今後、JSATは、本システムを利用し、災害に強いブロードバンド通信インフラの構築や遠隔教育といった各種マーケットを見据えながら、従来受信のみで利用されていた用途においても双方向衛星通信サービス導入のご提案を積極的に展開し、新規顧客開拓をしていく予定です。

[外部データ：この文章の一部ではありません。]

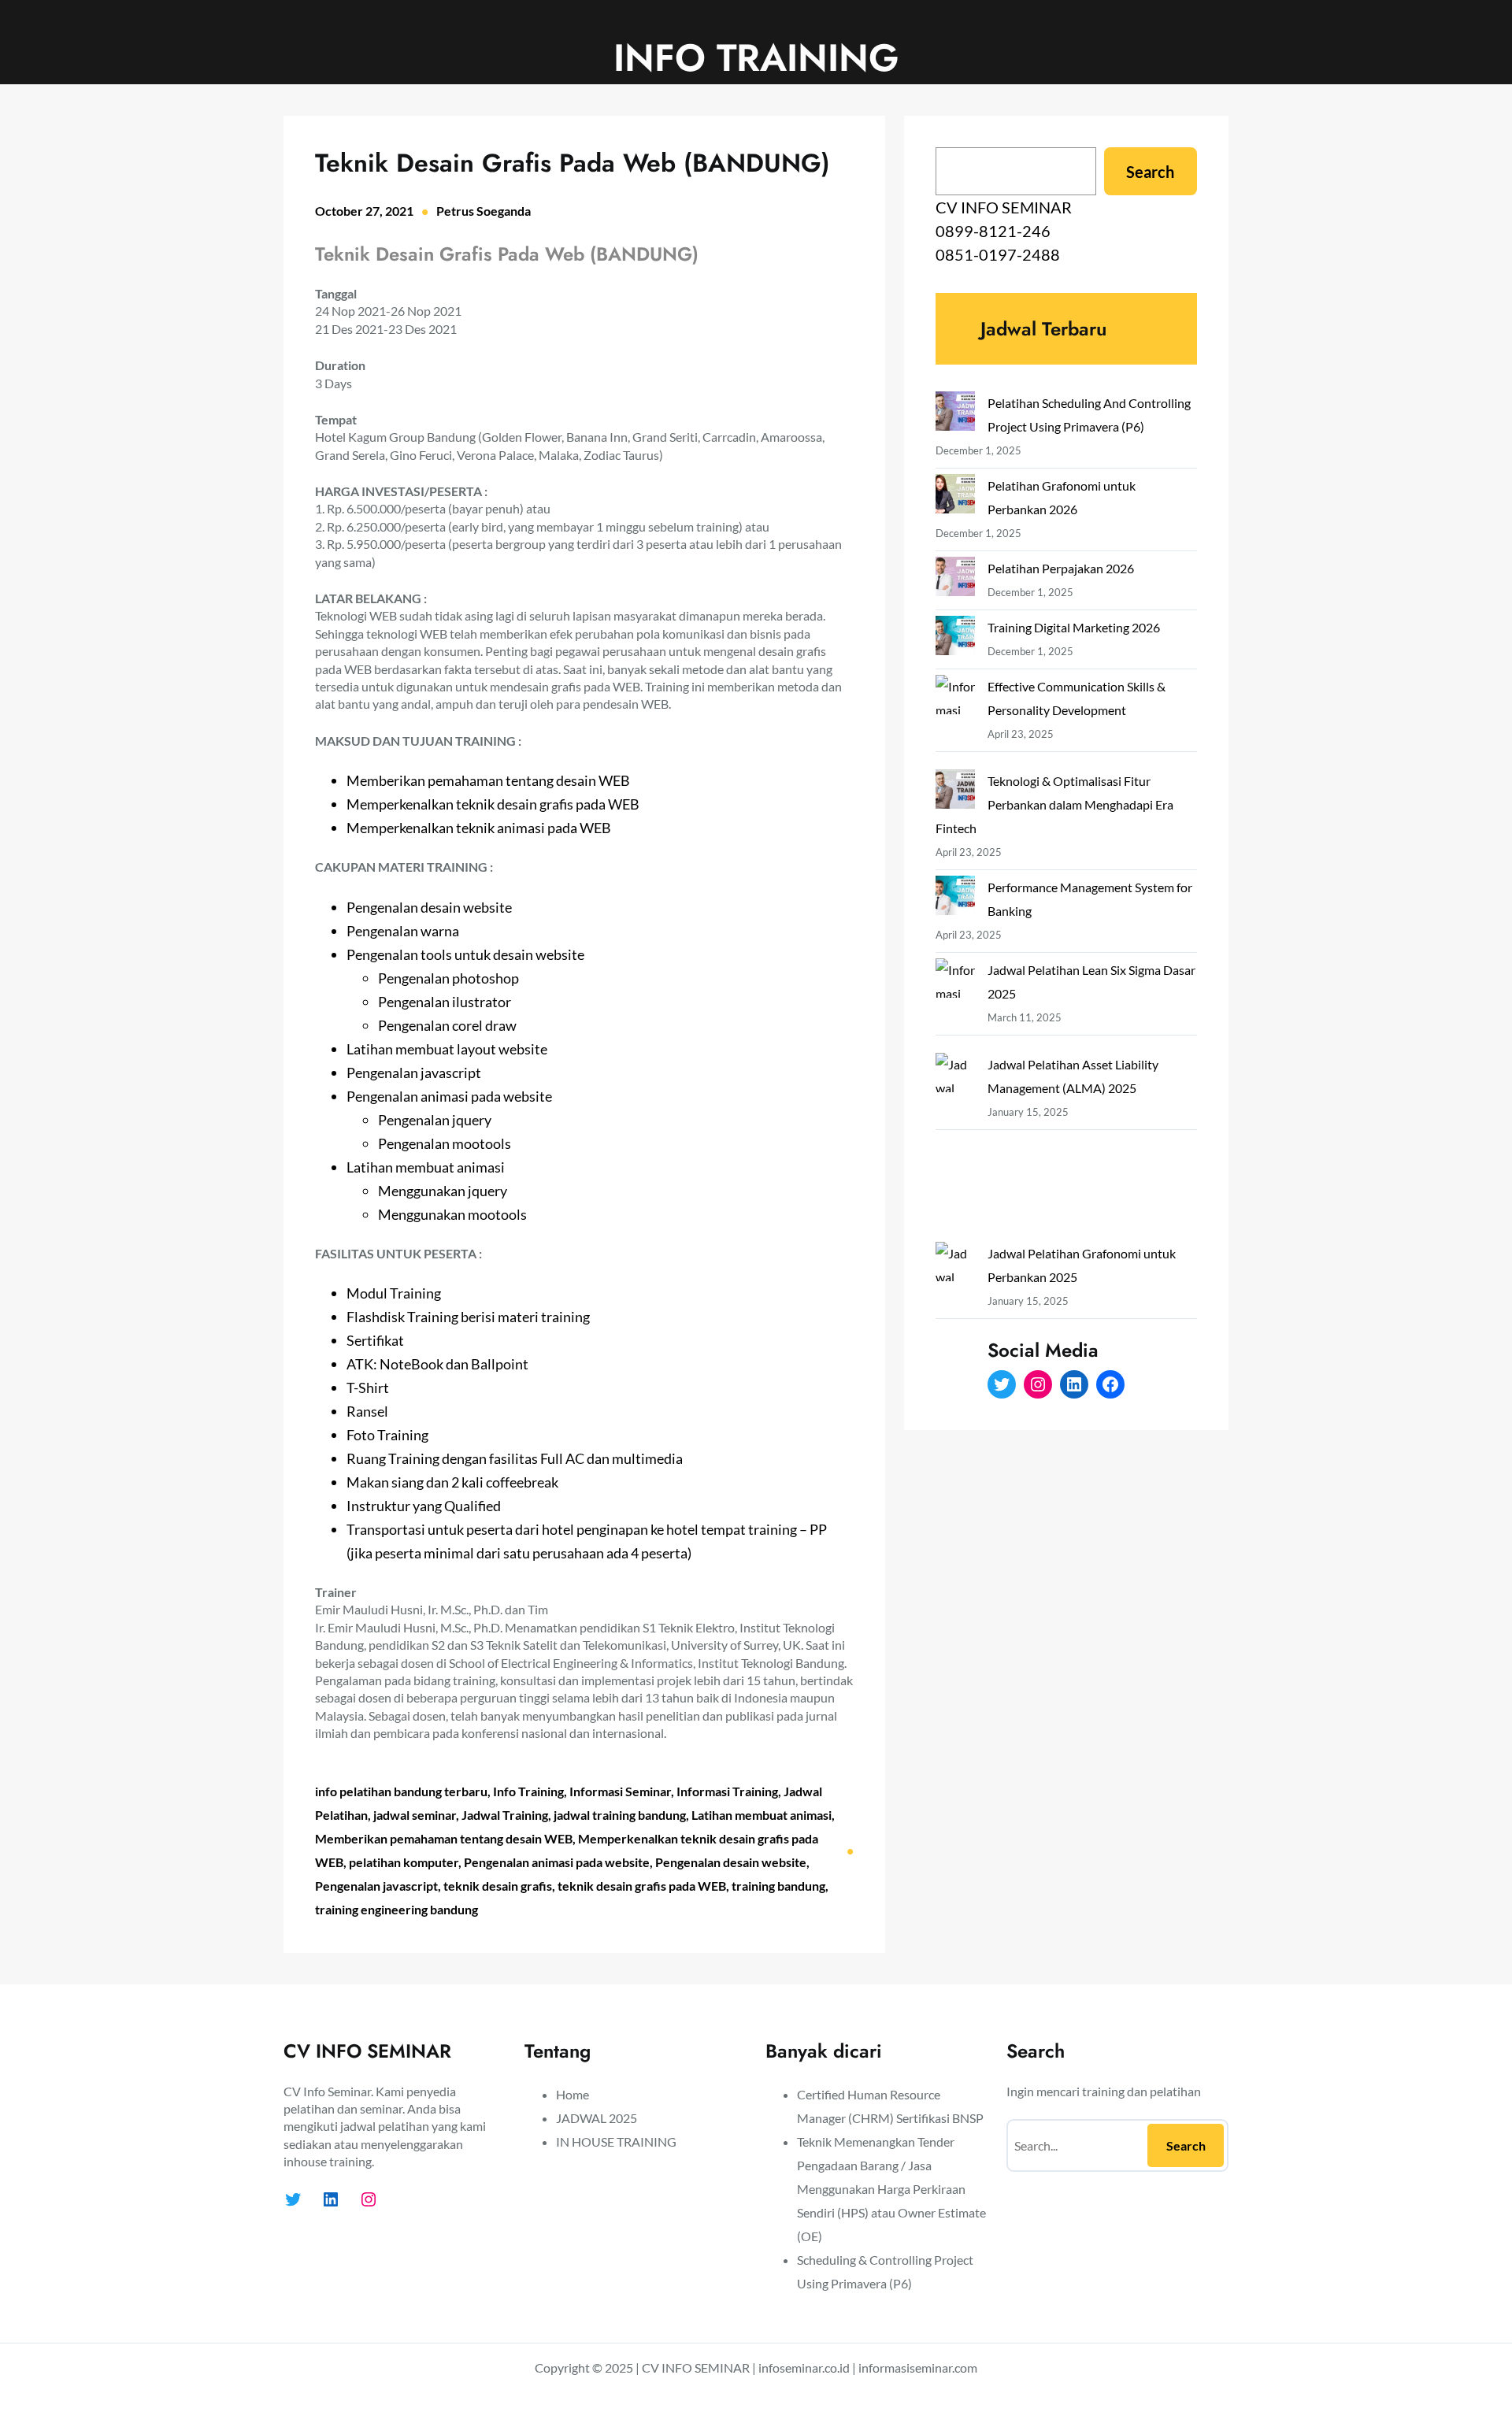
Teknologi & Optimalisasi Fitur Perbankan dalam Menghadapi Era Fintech (1054, 804)
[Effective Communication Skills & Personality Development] (955, 722)
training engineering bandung (396, 1909)
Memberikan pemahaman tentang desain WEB (444, 1838)
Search (1150, 171)
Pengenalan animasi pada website (557, 1861)
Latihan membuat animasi (761, 1814)
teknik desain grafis (497, 1885)
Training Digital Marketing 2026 (1074, 627)
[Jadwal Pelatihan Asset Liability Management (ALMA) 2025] (955, 1147)
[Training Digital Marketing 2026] (955, 639)
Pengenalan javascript (376, 1885)
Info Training (528, 1791)
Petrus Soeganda (483, 210)
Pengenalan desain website (730, 1861)
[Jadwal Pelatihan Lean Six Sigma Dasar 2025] (955, 1005)
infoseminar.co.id (804, 2367)
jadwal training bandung (620, 1814)
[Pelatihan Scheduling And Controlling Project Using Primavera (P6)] (955, 414)
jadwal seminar (414, 1814)
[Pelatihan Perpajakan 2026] (955, 580)
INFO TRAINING (756, 58)
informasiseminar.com (917, 2367)
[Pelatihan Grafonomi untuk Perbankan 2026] (955, 497)
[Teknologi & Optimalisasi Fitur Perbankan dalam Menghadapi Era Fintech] (955, 792)
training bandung (778, 1885)
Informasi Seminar (620, 1791)
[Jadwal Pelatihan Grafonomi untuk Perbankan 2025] (955, 1336)
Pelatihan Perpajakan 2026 (1061, 568)
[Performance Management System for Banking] (955, 899)
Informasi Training (727, 1791)
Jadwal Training (504, 1814)
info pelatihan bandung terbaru (401, 1791)
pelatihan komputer (403, 1861)
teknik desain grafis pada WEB (642, 1885)
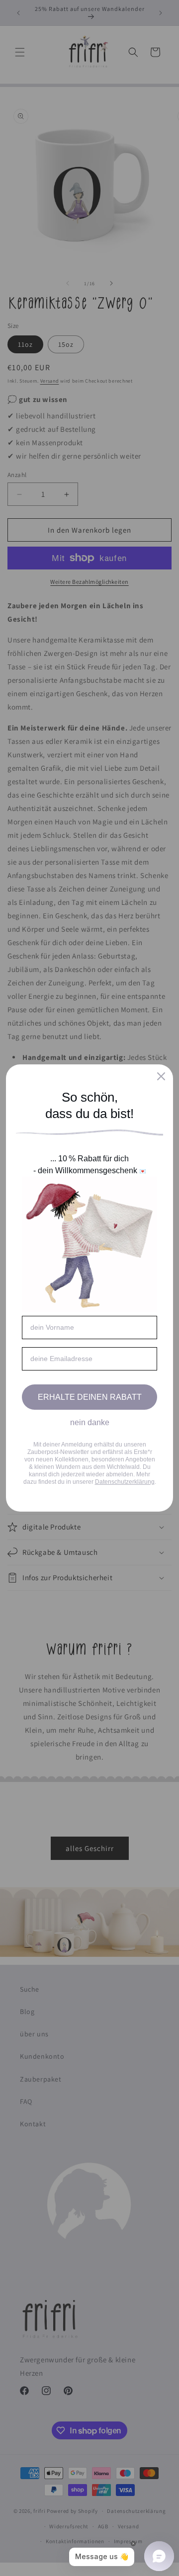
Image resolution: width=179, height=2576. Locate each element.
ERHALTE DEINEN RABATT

(注1) VSAT(Very Small Aperture Terminal)システム
超小型衛星通信地球局で、パラボラアンテナ、屋外ユニット(ODU)、屋内ユニット(IDU)からなる簡易な衛星通信地球局。この実験の成功までは、パラボラアンテナの大きさは(直径)75cmが最小のものでした。(今回の実験にあたり、パラボラアンテナの小型化については、ソニー株式会社の技術協力を得ました。)
(注2) Kuバンド
大気状態や電離層などの影響を受けにくく、衛星通信でもっとも広く使われている周波数帯。(1) 降雨減衰が比較的少ない、(2) 地上系の無線通信でこれと同じ周波数帯を使用することが少ないため、地球局の設置場所にほとんど制約がない、といった利点があります。
(注3) 技術基準適合証明
日本国内で販売、使用される全ての無線機器(電波を出す送信器)は、総務省が定めた「電波法」の規格に基づいて設計、製造されています。これらの規格を満足しているかを検査する機関がTELEC(テレコムエンジニアリングセンター)です。これは、総務省から委託された検査機関で、すべての送信器が技術基準に適合しているかを検査しています。ここで検査にパスすると、「技術基準適合証明番号」が発行され、実際に電波を出すことが許可されます。携帯電話や家庭用コードレス電話等にもこの表示があります。